(Adds fresh comments from Kudlow on rolling reopening, updates
U.S. death toll)
By David Lawder
WASHINGTON, April 9 (Reuters) - The Trump administration's
top economic officials said on Thursday they believe the U.S.
economy could start to reopen for normal business in May,
despite health experts' emphasis on prolonged social distancing
measures to defeat the coronavirus.
Comments from U.S. Treasury Secretary Steven Mnuchin and
White House economic adviser Larry Kudlow signaled a renewed
push for a quicker resumption of economic activity even as U.S.
death rates from the virus continue to climb.
Asked on CNBC whether President Donald Trump could start to
reopen businesses in May, Mnuchin said, "I do."
"As soon as the president feels comfortable with the medical
issues, we are making everything necessary that American
companies and American workers can be open for business and that
they have the liquidity they need to operate the business in the
interim."
Kudlow, speaking on Fox Business Network, said the economy
should be able to reopen on a "rolling basis" over the next
month or two.
"Our intent here was, is, to try to relieve people of the
enormous difficult hardships they are suffering through no fault
of their own," Kudlow said.
U.S. economists and health officials on Thursday cautioned
against bringing large numbers of people back to their
workplaces too quickly. An influential model the White House is
studying to predict the disease's spread assumes current social
distancing measures to slow the virus' spread through the month
of May.
"We need to have a plan, nationally, for reopening the
economy," Federal Reserve chair Jerome Powell said on Thursday.

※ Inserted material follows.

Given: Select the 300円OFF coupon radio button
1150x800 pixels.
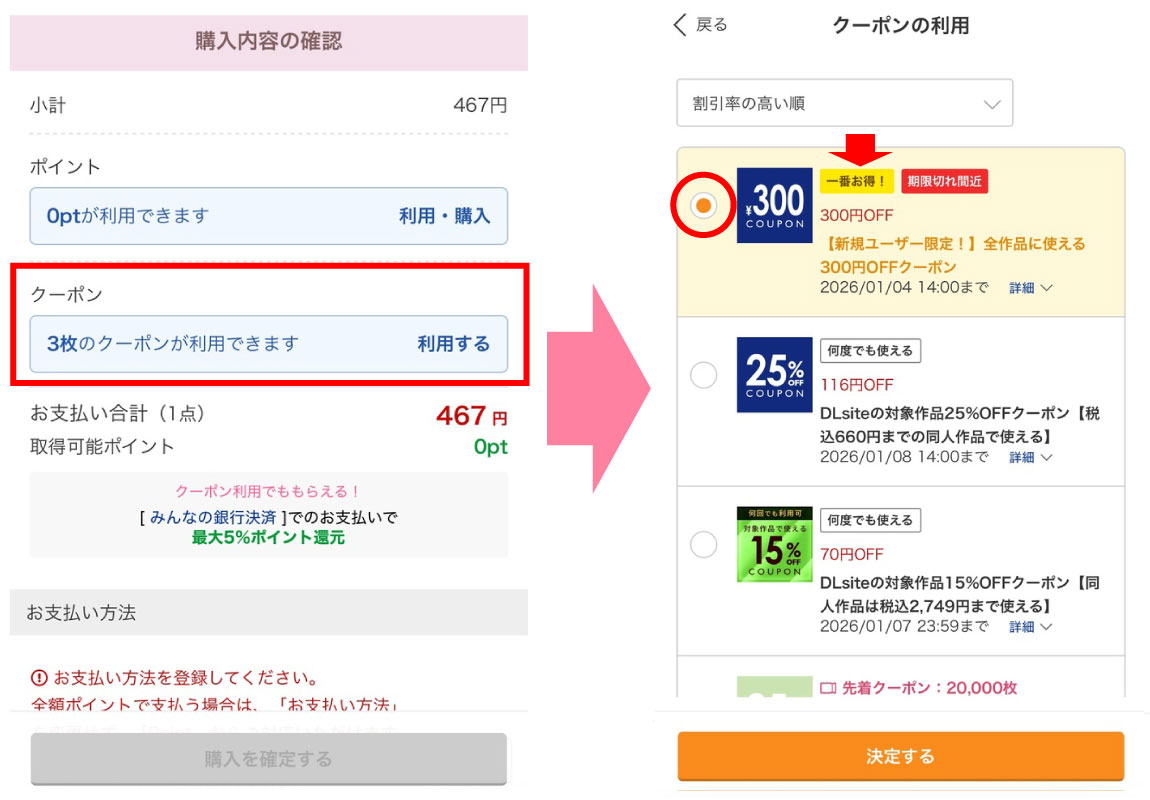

"While we all want it to happen as quickly as possible, we all
want to avoid a false start, where we partially reopen and that
results in a spike in coronavirus cases and then we have to go
back again to square one."
Dr. Anthony Fauci, the government's top infectious disease
expert, said Thursday it was important that people continue to
stay home.
"We’ve got to continue to redouble our efforts at the
mitigation of physical separation in order to keep those numbers
down and hopefully even get them lower than what you’ve heard
recently," he said of death toll projections.
Officials have warned Americans to expect alarming numbers
of COVID-19 deaths this week, even as an influential university
model https://covid19.healthdata.org/united-states-of-america on
Wednesday scaled back its projected U.S. coronavirus death toll
by 26% to 60,000.
The model assumes that Americans keep current social
distancing measures in place through May.

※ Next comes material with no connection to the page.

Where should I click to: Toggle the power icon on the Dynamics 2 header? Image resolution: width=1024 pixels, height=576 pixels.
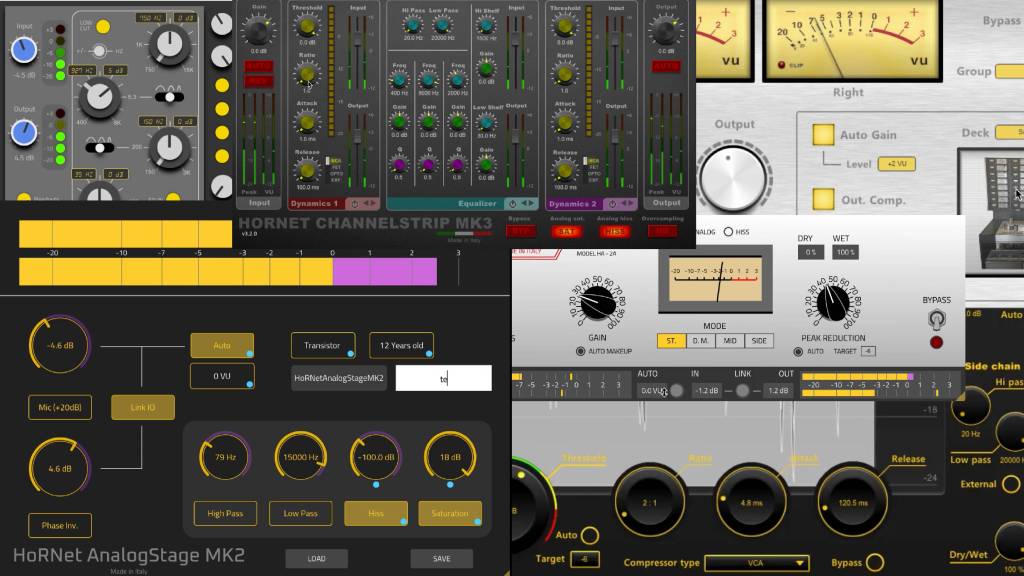point(612,205)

More than 16,300 Americans have died from COVID-19, a
respiratory illness caused by the coronavirus, according to a
Reuters tally, but officials worry the toll may be much higher.

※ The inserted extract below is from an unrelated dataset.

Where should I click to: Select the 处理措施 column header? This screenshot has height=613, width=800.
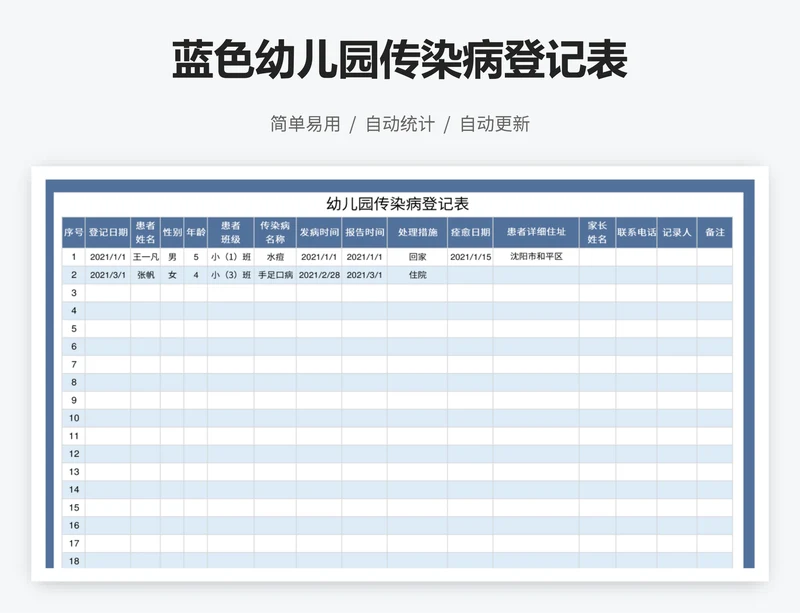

(See a graphic of the spread of the coronavirus in the U.S.
here https://graphics.reuters.com/HEALTH-CORONAVIRUS-USA/0100B5K8423/index.html.)
Trump on Wednesday said he hoped to reopen the economy with
a "big bang" once the death toll from the virus is on the
downslope. In March, Trump argued that this should come by
Easter on Sunday, but backed off that target when coronavirus
cases intensified in major cities, particularly New York.
A paper https://papers.ssrn.com/sol3/papers.cfm?abstract_id=3561560
co-authored by Massachusetts Institute of Technology economist
Emil Verner in March about the response to the 1918 flu pandemic
found that cities that restricted public gatherings sooner and
maintained that longer had fewer deaths - and ultimately emerged
from that health crisis with stronger economic growth.
Weighing the economy against protecting people from
infection or death is a "false tradeoff" he told Reuters in
March.
"When the spread of the virus is under control, businesses
will reopen, and people will come back to work," Powell said on
Thursday. "There is every reason to believe that the economic
rebound, when it comes, can be robust."